I already had a bad feeling back then, when it all started. There were sporadic reports in local newspapers on the first NSU murders, which received very little national coverage. Because the same weapon was used to kill in every instance, it reminded me of a series of murders in Sweden in the 1990s, when a right wing radical – who soon earned the nickname "Laser Man" – ambushed migrants with a laser sight shotgun.

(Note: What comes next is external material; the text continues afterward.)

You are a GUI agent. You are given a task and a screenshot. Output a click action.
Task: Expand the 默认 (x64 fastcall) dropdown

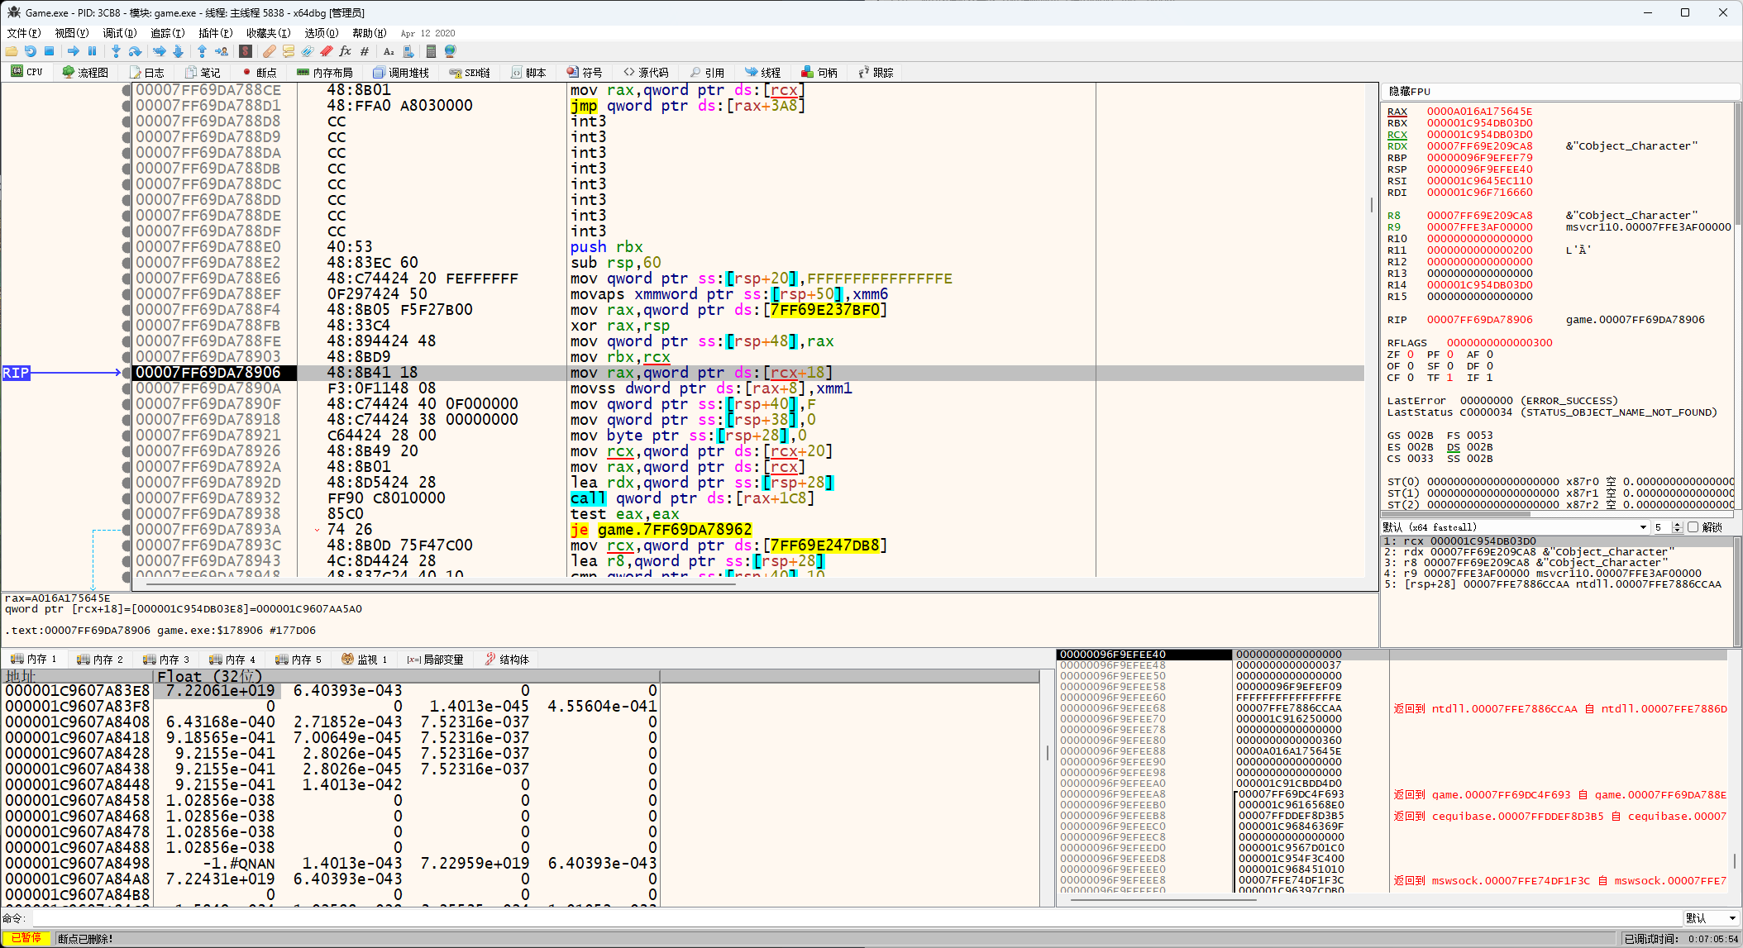pos(1643,527)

Any one of us could be next

I started collecting media reports on these murders of migrants in Germany, dubbed the "kebab murders" at the time. And I wondered if serial killings in Norway would have been described as the "herring murders". I conducted my own research, putting calls in to the official government taskforce, named Bosphorus. But all they would say was there was nothing to report. Everyone I contacted involved in the case gave me the same response.  They rejected any suggestion that these might be racist murders. No one wanted to reveal any information. Either that, or the murders were not considered to be important enough to be of any great concern. Just a few foreigners, after all.

I can still remember exactly what I thought at the time: if things get out of hand here too, if a racist serial killer like Laser Man is on the loose in Germany, then any one of us could be next. Including my family and myself.